Dear Polyhedra community — we want to emphasize that the fundamentals of Polyhedra remain strong, both in our technology and in the incredible support from our community. We’re continuing to build and push forward as planned.
— Polyhedra (@PolyhedraZK) June 15, 2025
Today’s price drop was caused by a series of abnormal…
I guess the trouble started when traders converted KOGE into ZKJ in huge amounts, as the liquidity in the KOGE/USDT pool dried up. This flooded the ZKJ/USDT pool, triggering a domino effect. Big KOGE and ZKJ holders pulled their tokens from on-chain pools, starting a “liquidation cascade” that sent both assets spiraling down. KOGE plummeted from $62 to $24, and ZKJ dropped from nearly $2 to $0.30. Ouch.

A Chain Reaction Fueled by Farming and Unlocks
On-chain analysts pointed fingers at wallets farming Alpha Points. One wallet, in particular, withdrew a jaw-dropping 60,000 KOGE (worth $3.7M) and 273,000 ZKJ ($530K). Two other wallets joined the fun, liquidating another $5 million worth. And just when you thought it couldn’t get worse, a scheduled unlock of 15.5 million ZKJ tokens on June 19 threatened to add about $10 million in potential sell pressure. I mean, really? Talk about piling on.
The KOGE/USDT pool was drained first, leaving holders stuck with no way out. With the liquidity gone, investors rushed to swap into ZKJ using the still-functional KOGE/ZKJ pool. The result? ZKJ redemptions went through the roof, overwhelming its USDT pair and causing the token’s price to crash to record lows. Classic chain reaction stuff.

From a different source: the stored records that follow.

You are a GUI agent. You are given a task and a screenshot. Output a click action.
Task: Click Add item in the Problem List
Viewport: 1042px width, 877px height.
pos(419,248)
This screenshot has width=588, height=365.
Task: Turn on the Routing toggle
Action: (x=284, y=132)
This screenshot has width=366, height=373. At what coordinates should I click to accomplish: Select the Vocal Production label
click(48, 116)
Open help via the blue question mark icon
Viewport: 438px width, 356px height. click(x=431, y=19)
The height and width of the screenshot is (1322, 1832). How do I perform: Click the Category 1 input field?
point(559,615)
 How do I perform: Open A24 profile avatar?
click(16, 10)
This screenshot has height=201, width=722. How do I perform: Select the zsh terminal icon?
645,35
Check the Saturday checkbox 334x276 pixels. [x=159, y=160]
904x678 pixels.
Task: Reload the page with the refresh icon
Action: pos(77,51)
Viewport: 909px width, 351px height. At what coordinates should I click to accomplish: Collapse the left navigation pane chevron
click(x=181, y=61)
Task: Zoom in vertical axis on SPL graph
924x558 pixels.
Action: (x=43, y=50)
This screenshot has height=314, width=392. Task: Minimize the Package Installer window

Polyhedra Holds Its Ground, but Will the Market Listen?
Despite the collapse, Polyhedra is trying to put on a brave face, insisting that the project’s fundamentals remain strong. They’re conducting a full review of the incident because, of course, that's what you do after watching your token tank 83%. Binance stepped in by adjusting Alpha Points rules, effective June 17. From now on, trades between Alpha tokens like KOGE and ZKJ won’t count toward user point totals, which is supposed to help prevent these imbalances in the future.
Binance is aware that ZKJ and KOGE have experienced significant price volatilities and our initial findings indicate the developments were a result of large holders removing on-chain liquidity, and liquidation cascade in the market.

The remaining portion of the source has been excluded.